Après plus de trois heures de discussion, le corset a été desserré autour des sociétés anonymes et le résultat est plus proche de la copie adoptée il y a un an par le National. En attendant de dire s'ils renonçent à toute exigence de représentativité des femmes au sein des directions, les sénateurs ont accepté par 29 voix contre 13 l'introduction d'une marge de fluctuation du capital.
Le conseil d'administration pourrait faire varier le capital-actions dans une marge de plus ou moins 50% pendant au plus cinq ans sans devoir passer à chaque fois par l'assemblée générale. La gauche aurait voulu s'en tenir au droit actuel. Il n'y a pas de nécessité d'agir et la marge affaiblira les actionnaires au bénéfice des organes de la société, a justifié Christian Levrat (PS/FR).
Pertes fiscales
Mais "le casus belli est le droit de timbre", a ajouté le président du PS. La commission veut accorder un traitement fiscal privilégié à la marge qui pourrait faire perdre des dizaines, voire des centaines de millions de recettes fiscales. Les sénateurs n'ont pas encore tranché ce point.
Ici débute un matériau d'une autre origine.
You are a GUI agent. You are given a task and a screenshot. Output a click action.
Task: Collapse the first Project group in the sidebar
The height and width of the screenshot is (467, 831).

La marge de fluctuation est une des améliorations du projet de loi, elle réduira les charges et la bureaucratie pour les entreprises, a rétorqué Beat Rieder (PDC/VS). La rigidité du cadre actuel désavantage les entreprises suisses, mais la réforme ne doit pas devenir un projet d'optimisation fiscale comme le propose la commission, a relevé la ministre de justice et police Karin Keller-Sutter.
Pas de privilèges
Les sénateurs n'ont pas voulu que les sociétés anonymes puissent avantager certains actionnaires par des actions dites "de loyauté". Ils veulent d'abord une étude sur les effets d'une telle modification.
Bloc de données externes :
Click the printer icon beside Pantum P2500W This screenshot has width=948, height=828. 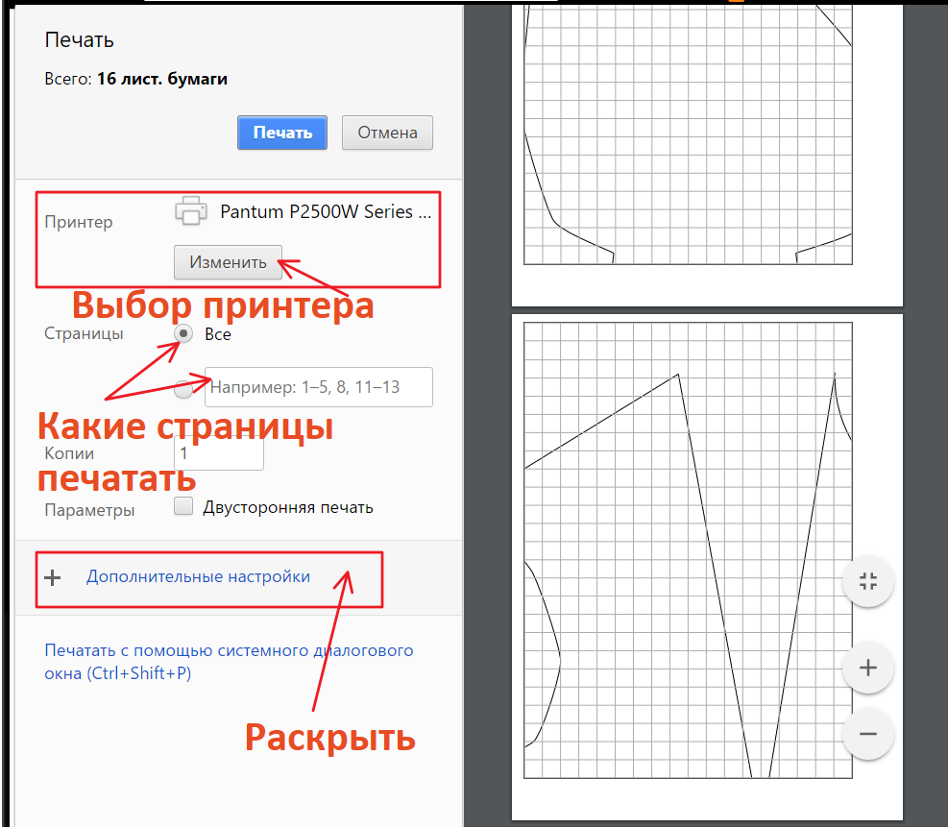point(190,210)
Ils ont également refusé de faciliter la fondation d'une société grâce à la suppression de la forme authentique. Cette forme est un élément important pour prévenir la criminalité, a expliqué M.Cramer.
Le capital-actions ne doit pas pouvoir être fixé dans une monnaie étrangère et les assemblée générales ne devraient pas pouvoir se tenir à l'étranger, ont encore corrigé les sénateurs.
Initiative Minder
La réforme doit par ailleurs ancrer dans la loi les exigences de l'initiative contre les rémunérations abusives. Les sénateurs ne devraient pas faire beaucoup plus que transcrire les dispositions déjà existantes sous forme d'ordonnance, mais n'ont pas encore tranché sur les bonus.
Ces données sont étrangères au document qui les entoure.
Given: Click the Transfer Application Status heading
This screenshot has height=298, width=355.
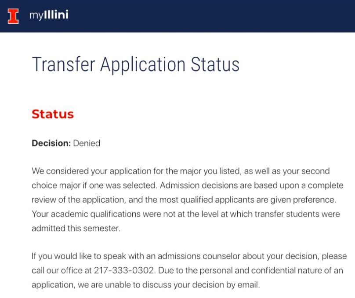Looking at the screenshot, I should [135, 64].
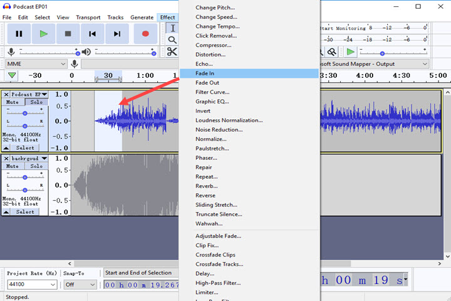
Task: Select the Zoom magnifier tool
Action: pos(172,40)
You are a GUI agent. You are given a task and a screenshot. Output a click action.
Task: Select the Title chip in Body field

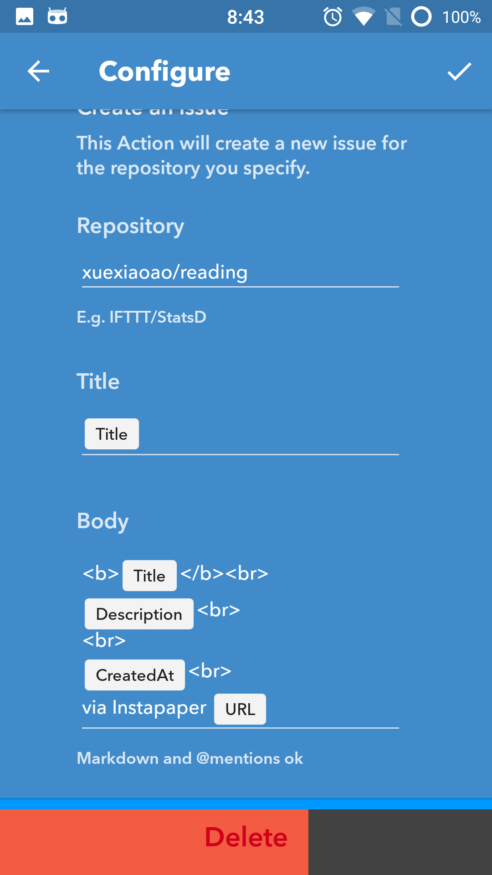[149, 576]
La gauche a été défaite en matière de transparence salariale. Elle a exigé en vain que le rapport de rémunération annuel concernant le conseil d’administration et la direction mentionne les dons aux partis politiques et les noms des bénéficiaires pour les dons de plus de 10'000 francs.
Pas question de fixer cette exigence uniquement aux entreprises cotées en bourse, a dit Martin Schmid (PLR/GR). Un contre-projet à l'initiative sur la transparence est en consultation, a renchéri la conseillère fédérale. Il faut éviter les contradictions.
Quotas de femmes
Le débat se poursuit avec l'examen des quotas de femmes. Sur le fil, la commission propose de biffer la moitié du dispositif soutenu à une voix près par la Chambre du peuple.
Les conseils d'administration des grandes entreprises cotées en bourse devraient compter au moins 30% de femmes, mais aucune exigence ne serait posée aux directions. Le projet ne prévoit aucune sanction.
Le projet prévoit enfin des dispositions contre la corruption dans le secteur des matières premières.